The table considers 4 scenarios, and shows the effect of message size in each, the amount in real, estimates
how many MQ messages in CF real storage.
First scenario has no flash nor SMDS. Entire structure is available to store messages. A total of 250,000 16
kilobyte messages can be stored.
Second scenario introduces SMDS offload with default rules. The 1k messages don't got to SMDS til 90% full,
but the 4k and 16k cases both start offloading at 80%. The CF space released by offloading data can hold more
message pointers, so the 1k case doesn't increase number of messages greatly, but 4k number doubles, and
16k gets 5 times as many to 1 point 3 million.
The third scenario is our “Emergency Flash”. Because flash is configured, there is less 'real' storage for storing
data, I've assumed 1 gigabytes less for 200 gigabytes flash. Here flash only holds the message references.

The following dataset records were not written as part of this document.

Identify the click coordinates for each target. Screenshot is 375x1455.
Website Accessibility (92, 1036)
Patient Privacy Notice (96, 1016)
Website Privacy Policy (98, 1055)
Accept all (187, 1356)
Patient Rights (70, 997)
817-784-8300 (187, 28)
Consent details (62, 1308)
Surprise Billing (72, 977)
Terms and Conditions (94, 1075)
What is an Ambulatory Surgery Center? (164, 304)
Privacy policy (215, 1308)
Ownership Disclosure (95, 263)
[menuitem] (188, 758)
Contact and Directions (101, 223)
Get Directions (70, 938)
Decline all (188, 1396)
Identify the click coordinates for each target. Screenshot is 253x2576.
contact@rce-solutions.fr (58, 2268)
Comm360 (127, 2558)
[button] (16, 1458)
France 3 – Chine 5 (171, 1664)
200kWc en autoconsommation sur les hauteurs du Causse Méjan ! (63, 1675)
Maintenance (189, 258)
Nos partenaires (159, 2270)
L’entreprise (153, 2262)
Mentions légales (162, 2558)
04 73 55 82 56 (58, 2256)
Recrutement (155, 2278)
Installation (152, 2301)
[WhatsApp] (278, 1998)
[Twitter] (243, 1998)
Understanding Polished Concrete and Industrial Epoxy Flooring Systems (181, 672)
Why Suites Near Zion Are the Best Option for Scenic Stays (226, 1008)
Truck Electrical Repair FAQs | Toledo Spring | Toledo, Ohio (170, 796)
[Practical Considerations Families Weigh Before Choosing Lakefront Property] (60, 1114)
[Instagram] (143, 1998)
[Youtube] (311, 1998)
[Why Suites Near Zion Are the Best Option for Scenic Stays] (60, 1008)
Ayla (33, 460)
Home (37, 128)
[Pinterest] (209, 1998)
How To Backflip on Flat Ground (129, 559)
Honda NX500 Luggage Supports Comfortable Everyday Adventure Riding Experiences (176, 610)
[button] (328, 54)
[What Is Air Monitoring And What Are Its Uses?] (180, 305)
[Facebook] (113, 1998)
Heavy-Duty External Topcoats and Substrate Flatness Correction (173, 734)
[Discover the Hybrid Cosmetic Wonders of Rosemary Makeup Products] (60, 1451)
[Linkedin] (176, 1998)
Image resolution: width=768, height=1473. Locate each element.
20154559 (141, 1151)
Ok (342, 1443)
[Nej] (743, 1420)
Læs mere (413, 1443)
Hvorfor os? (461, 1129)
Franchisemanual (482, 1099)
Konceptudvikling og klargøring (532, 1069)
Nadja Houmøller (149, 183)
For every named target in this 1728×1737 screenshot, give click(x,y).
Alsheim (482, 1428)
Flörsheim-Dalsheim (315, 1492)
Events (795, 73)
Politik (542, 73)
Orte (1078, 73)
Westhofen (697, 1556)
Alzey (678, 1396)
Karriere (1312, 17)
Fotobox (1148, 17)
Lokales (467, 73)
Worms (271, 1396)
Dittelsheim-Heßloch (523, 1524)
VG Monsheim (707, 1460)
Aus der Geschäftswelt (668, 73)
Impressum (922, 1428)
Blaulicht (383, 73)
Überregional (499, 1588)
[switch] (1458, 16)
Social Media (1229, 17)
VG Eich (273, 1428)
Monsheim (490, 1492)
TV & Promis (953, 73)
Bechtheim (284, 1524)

This means the message size in flash is small. Our experiments show about 175 bytes of Augmented storage
per message in flash. We have chosen to limit Augmented storage to 30 gigabytes, so message numbers are
limited by augmented storage. The SMDS holds the actual data. In this scenario 190 messages can be stored.
The last scenario is entitled “Max Speed”. All message sizes are below SMDS threshold, so SMDS not used.
Limit is now how many messages will fit in 200 gigabytes flash. We show approximate size of augmented
storage needed to support these volumes of messages in flash. This gives us space for 12 million messages.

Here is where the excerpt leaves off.